Laminar-Turbulent Transition as Hypersonic Flow Phenomenon

Laminar-turbulent transition in high-speed flow is a phenomenon with a mul­titude of possible instability and receptivity mechanisms, which depend on a multitude of flow, surface and environment parameters. In the frame of this book only an overview over the most important issues can be given. Detailed introductions to the topic are found in, e. g., [11]—[14].

Possibly two basic transition scenarios can be distinguished, which, how­ever, may overlap to a certain degree:[119]

1. regular transition,

2. forced or by-pass transition.

These two scenarios can be characterized as follows:

— Regular transition occurs if—once a boundary layer is unstable—low – intensity level disturbances, which fit the receptivity properties of the un­stable boundary layer, undergo first linear, then non-linear amplification(s), until turbulent spots appear and actual transition to self-sustained turbu­lence happens. In [15] this is called “transition emanating from exponential instabilities”.

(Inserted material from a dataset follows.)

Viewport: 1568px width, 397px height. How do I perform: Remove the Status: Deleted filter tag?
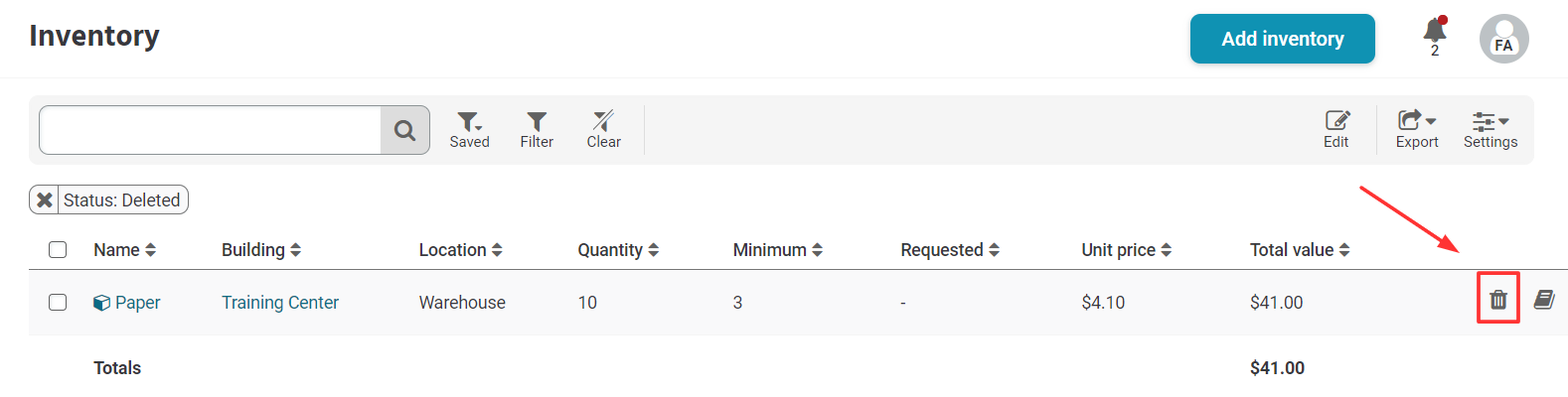click(x=45, y=200)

This scenario has been discussed in detail in the classical paper by M. V. Morkovin, [12], see also [13], who considers the (two-dimensional) laminar boundary layer as “linear and non-linear operator” which acts on small disturbances like free-stream vorticity, sound, entropy spots, but also high – frequency vibrations. This begins with linear amplification of Tollmien – Schlichting type disturbance waves, which can be modified by boundary – layer and surface properties like those which occur on real flight-vehicle configurations: pressure gradients, thermal state of the surface, three – dimensionality, small roughness, waviness and so on. It follow non-linear and three-dimensional effects, secondary instability and scale changes and finally turbulent spots and transition.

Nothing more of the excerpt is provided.